Otóż wspólny mianownik jest prosty: własny interes. Przy mniejszych inwestycjach interes zlokalizowany jest na poziomie dyrektora szpitala  albo starosty czy burmistrza. Jeden może się wykazać przed pracownikami, drugi zapewnić sobie życzliwość wyborców. Przy wielkich - interes przenosi się na rządowy. Kiedy rozpoczynano centrum kliniczno-dydaktyczne w Łodzi panował miłościwy Edward Gierek. Wybrany  niezbyt demokratycznie, ale bez wątpienia z ambicjami.  Więc budował bez opamiętania, za   środki pożyczone albo wzięte z powietrza. W demokracji interes wyborczy regionalnych posłów, władz uczelni, ministra  jest tym bardziej oczywisty i można by rzec nawet dziedziczny wraz z funkcją;   ministrów zdrowia mieliśmy w ostatnim dwudziestoleciu też równo dwudziestu.

Interes ministra finansów polega na zmniejszeniu w prosty sposób deficytu budżetowego  -  w zamian za fizyczne środki, które przyszli emeryci  zgromadzili na indywidualnych kontach w OFE,  oferuje fikcyjne zapisy na wirtualnych rachunkach w ZUS. Jedyne co dziwi, że ogon psu obcinany jest po kawałku. To nieludzkie. A związkowcy? Tu postępowanie  jest  właśnie, powiedziałbym,  humanitarne. Związki   występują w interesie swoich członków, i słusznie. Ulgi podatkowe  w hutach czy fabrykach pożerających energię obronią ich miejsca pracy. Płaca minimalna – da więcej pieniędzy naszym członkom. A że utrwali bezrobocie  –  bezrobotni na ogół do związków nie należą. Wcześniejsze emerytury (ten postulat też powraca jak przypływy i odpływy morza) – jak najbardziej, to dla naszych.

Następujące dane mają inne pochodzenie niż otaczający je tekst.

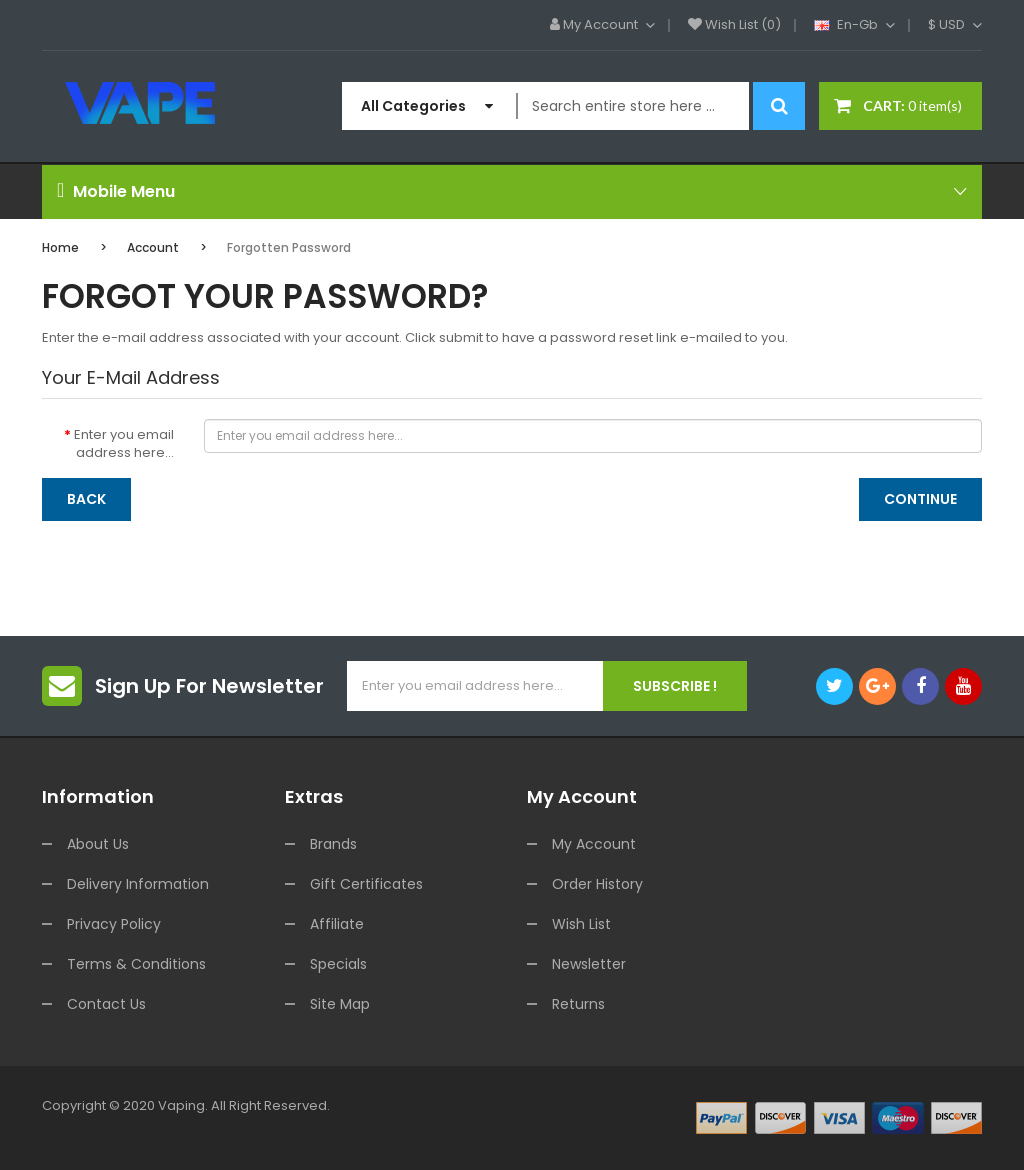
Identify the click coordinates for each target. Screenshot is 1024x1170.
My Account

Nie chcę powtarzać tego,  co pisałem  miesiąc temu o teorii wyboru publicznego , więc krótko: ludzie są tylko ludźmi, obojętne , dyrektor, związkowiec, minister czy burmistrz i kierują się własnym interesem. Interes indywidualny łatwiej połączyć ze skoncentrowanym interesem grupowym ( grupy zawodowej, administracji, rządu, uniwersytetu)  niż dbać - z ryzykiem dla własnej pozycji - o ogólnospołeczny.